Infrared spectroscopy was performed to elucidate the possible interaction between chitosan and CuO NPs. The FTIR spectrum of chitosan in comparison to the nCuO-CSs is displayed in Fig. 2b. The broad band around 3700–3000 cm−1 is associated with the overlapping of N–H and O–H stretching vibrations and the presence of intermolecular hydrogen bonds. The two peaks at ∼2850–2950 cm−1 are characteristic to C–H stretching vibrations. The peak at 1652 cm−1 corresponds to C=O stretching of the amide group (the so-called amide I band) deriving from the N-acetyl-d-glucosamine moieties, while the peak at 1558 cm−1 represents N–H bending vibrations in the amide (amide II band) and amine groups.

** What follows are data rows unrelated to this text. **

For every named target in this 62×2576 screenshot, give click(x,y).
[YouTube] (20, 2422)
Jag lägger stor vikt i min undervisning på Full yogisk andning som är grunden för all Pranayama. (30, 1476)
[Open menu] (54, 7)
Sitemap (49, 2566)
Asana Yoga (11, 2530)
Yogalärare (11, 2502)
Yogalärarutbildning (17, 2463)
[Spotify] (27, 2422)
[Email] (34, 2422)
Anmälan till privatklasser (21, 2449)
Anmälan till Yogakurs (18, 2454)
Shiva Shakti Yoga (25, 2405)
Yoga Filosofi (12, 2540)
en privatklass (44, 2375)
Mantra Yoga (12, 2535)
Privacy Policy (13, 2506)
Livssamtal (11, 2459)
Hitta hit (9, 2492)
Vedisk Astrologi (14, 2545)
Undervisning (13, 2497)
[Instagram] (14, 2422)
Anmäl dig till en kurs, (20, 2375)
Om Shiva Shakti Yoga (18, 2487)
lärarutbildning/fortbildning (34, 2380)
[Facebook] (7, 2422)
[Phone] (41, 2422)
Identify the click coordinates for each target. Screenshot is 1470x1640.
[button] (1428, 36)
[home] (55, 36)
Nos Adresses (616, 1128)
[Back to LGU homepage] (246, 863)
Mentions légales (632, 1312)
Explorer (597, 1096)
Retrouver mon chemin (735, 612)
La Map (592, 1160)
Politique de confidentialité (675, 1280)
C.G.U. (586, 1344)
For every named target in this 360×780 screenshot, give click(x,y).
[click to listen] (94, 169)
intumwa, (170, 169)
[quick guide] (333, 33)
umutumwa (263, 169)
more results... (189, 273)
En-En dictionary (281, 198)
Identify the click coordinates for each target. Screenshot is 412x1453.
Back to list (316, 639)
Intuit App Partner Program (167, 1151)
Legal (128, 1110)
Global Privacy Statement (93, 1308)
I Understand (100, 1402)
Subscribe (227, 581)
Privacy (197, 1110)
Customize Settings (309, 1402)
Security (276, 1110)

The peaks at 1417 and 1374 cm−1 are attributed to C–H bending in the methyl group of the amide, and the peak at 1311 cm−1 represents N–H bending and C–N stretching of the amide (amide III band). C–O stretching vibrations in the chitosan molecule are referred to by the peaks at 1150 and 894 cm−1. The peak at 1058 cm−1 is associated with C3–OH stretching vibrations in the secondary alcohol, whereas the peak at 1023 cm−1 depicts C6–OH vibrations in the primary alcohol [38]. The aforementioned results were mostly in line with the research by Branca et al. [39] and Bujňáková et al. [38]. Finally, the peaks in the range of 500–600 cm−1 are representative of Cu–O stretching vibrations [40,41].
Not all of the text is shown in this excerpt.